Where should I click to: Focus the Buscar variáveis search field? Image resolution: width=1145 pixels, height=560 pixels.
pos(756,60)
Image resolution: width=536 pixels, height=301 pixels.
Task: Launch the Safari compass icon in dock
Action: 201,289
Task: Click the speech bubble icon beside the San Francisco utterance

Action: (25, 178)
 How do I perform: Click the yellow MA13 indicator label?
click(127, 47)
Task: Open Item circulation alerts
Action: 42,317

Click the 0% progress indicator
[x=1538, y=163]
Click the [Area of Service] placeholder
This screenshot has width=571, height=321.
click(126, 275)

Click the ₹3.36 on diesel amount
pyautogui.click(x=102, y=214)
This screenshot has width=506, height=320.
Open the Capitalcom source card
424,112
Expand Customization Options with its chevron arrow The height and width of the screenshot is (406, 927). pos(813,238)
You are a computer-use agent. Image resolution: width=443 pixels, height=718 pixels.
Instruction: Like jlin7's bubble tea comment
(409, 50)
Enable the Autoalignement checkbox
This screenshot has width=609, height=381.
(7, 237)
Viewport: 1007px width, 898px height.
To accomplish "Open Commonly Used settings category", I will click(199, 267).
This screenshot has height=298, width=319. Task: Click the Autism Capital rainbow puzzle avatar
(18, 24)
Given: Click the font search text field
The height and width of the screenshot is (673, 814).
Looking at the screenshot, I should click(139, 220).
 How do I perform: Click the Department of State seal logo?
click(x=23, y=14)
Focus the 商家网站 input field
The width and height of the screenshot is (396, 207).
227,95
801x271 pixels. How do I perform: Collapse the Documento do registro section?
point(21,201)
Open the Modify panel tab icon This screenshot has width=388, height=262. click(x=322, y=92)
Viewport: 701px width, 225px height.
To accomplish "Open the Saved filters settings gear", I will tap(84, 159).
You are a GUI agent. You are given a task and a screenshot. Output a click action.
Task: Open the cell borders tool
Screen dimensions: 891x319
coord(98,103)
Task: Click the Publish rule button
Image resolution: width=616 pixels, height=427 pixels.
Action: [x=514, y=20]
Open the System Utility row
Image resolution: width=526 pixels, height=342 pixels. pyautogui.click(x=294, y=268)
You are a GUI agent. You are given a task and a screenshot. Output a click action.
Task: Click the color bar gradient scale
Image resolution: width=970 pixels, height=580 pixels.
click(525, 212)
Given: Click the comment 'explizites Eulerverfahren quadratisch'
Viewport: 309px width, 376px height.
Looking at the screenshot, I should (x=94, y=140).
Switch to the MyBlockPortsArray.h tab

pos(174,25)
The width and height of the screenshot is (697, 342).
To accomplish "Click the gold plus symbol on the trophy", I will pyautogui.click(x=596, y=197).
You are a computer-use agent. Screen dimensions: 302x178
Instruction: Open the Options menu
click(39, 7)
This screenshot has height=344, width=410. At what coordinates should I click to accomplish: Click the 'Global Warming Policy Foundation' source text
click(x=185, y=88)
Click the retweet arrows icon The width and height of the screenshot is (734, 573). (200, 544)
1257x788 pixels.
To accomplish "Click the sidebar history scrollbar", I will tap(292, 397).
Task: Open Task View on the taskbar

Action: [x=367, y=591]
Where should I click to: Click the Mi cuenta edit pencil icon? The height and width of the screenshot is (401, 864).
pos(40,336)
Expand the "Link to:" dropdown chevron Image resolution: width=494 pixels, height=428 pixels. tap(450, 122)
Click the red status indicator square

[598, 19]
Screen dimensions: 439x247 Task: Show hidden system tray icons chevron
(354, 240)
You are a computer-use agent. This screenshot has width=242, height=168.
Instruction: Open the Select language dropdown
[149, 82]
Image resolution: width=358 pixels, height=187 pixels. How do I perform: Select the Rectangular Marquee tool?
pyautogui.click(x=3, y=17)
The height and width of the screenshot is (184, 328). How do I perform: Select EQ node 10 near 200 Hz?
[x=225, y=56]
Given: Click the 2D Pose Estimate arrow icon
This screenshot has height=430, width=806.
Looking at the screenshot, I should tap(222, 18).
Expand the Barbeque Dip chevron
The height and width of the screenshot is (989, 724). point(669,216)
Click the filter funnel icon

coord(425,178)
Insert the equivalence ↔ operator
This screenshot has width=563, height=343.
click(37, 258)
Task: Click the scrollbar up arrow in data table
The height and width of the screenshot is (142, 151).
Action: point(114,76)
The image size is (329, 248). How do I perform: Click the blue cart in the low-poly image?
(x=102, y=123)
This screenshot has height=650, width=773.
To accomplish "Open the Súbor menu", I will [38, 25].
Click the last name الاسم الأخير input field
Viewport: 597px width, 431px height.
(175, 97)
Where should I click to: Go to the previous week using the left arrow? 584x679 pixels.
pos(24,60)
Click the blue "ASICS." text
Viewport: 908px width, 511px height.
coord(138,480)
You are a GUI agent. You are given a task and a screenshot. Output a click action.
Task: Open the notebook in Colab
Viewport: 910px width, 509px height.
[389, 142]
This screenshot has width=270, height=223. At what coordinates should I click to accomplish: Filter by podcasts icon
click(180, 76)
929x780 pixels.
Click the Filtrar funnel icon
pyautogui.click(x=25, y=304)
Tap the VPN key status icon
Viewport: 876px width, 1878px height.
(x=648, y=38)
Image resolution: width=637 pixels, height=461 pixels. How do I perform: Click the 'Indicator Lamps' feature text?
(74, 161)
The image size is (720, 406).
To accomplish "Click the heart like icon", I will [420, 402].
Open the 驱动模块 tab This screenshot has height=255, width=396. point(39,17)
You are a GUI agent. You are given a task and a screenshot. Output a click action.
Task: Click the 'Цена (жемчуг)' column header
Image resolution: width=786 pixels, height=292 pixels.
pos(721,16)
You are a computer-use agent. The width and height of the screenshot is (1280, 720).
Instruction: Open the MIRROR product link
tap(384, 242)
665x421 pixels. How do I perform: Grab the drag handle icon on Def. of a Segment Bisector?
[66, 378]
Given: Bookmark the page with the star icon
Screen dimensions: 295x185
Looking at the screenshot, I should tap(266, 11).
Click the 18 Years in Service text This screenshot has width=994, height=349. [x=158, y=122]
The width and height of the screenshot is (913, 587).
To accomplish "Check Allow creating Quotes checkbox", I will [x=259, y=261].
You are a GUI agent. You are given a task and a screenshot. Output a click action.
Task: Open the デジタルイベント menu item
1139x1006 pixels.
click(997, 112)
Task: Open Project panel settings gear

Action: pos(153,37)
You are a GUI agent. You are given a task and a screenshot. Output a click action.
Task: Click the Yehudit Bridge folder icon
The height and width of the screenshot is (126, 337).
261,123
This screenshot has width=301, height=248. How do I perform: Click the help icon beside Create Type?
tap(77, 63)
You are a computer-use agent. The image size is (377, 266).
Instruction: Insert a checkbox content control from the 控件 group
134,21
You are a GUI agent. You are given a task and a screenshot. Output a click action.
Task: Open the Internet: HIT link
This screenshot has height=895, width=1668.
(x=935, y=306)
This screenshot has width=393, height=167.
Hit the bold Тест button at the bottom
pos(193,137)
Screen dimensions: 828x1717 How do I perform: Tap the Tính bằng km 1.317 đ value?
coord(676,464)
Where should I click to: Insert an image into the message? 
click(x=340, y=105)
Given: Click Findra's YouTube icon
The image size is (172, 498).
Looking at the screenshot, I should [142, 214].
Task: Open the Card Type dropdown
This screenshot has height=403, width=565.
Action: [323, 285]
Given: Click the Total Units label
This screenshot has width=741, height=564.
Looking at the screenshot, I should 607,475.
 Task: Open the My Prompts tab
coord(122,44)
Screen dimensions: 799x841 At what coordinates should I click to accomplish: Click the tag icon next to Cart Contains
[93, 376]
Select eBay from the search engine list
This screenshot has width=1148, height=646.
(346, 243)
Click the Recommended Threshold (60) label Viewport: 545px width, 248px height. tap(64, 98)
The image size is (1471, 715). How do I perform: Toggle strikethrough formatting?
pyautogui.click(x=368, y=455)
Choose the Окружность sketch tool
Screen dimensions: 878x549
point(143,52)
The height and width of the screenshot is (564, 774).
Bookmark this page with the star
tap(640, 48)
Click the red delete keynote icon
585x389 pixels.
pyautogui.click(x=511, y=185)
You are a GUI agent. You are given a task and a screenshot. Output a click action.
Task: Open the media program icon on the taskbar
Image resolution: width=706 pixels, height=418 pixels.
◆ ◆ ◆ ◆
I need exact copies of the lines from the one holding "Task: Open the デジタルイベント menu item" through the end of the records above, and nothing beyond them.

Task: Open the デジタルイベント menu item
1139x1006 pixels.
click(997, 112)
Task: Open Project panel settings gear

Action: pos(153,37)
You are a GUI agent. You are given a task and a screenshot. Output a click action.
Task: Click the Yehudit Bridge folder icon
The height and width of the screenshot is (126, 337).
261,123
This screenshot has width=301, height=248. How do I perform: Click the help icon beside Create Type?
tap(77, 63)
You are a computer-use agent. The image size is (377, 266).
Instruction: Insert a checkbox content control from the 控件 group
134,21
You are a GUI agent. You are given a task and a screenshot. Output a click action.
Task: Open the Internet: HIT link
This screenshot has height=895, width=1668.
(x=935, y=306)
This screenshot has width=393, height=167.
Hit the bold Тест button at the bottom
pos(193,137)
Screen dimensions: 828x1717 How do I perform: Tap the Tính bằng km 1.317 đ value?
coord(676,464)
Where should I click to: Insert an image into the message? 
click(x=340, y=105)
Given: Click Findra's YouTube icon
The image size is (172, 498).
Looking at the screenshot, I should [142, 214].
Task: Open the Card Type dropdown
This screenshot has height=403, width=565.
Action: [323, 285]
Given: Click the Total Units label
This screenshot has width=741, height=564.
Looking at the screenshot, I should 607,475.
 Task: Open the My Prompts tab
coord(122,44)
Screen dimensions: 799x841 At what coordinates should I click to accomplish: Click the tag icon next to Cart Contains
[93, 376]
Select eBay from the search engine list
This screenshot has width=1148, height=646.
(346, 243)
Click the Recommended Threshold (60) label Viewport: 545px width, 248px height. tap(64, 98)
The image size is (1471, 715). How do I perform: Toggle strikethrough formatting?
pyautogui.click(x=368, y=455)
Choose the Окружность sketch tool
Screen dimensions: 878x549
point(143,52)
The height and width of the screenshot is (564, 774).
Bookmark this page with the star
tap(640, 48)
Click the red delete keynote icon
585x389 pixels.
pyautogui.click(x=511, y=185)
You are a GUI agent. You are given a task and a screenshot. Output a click action.
Task: Open the media program icon on the taskbar
Image resolution: width=706 pixels, height=418 pixels.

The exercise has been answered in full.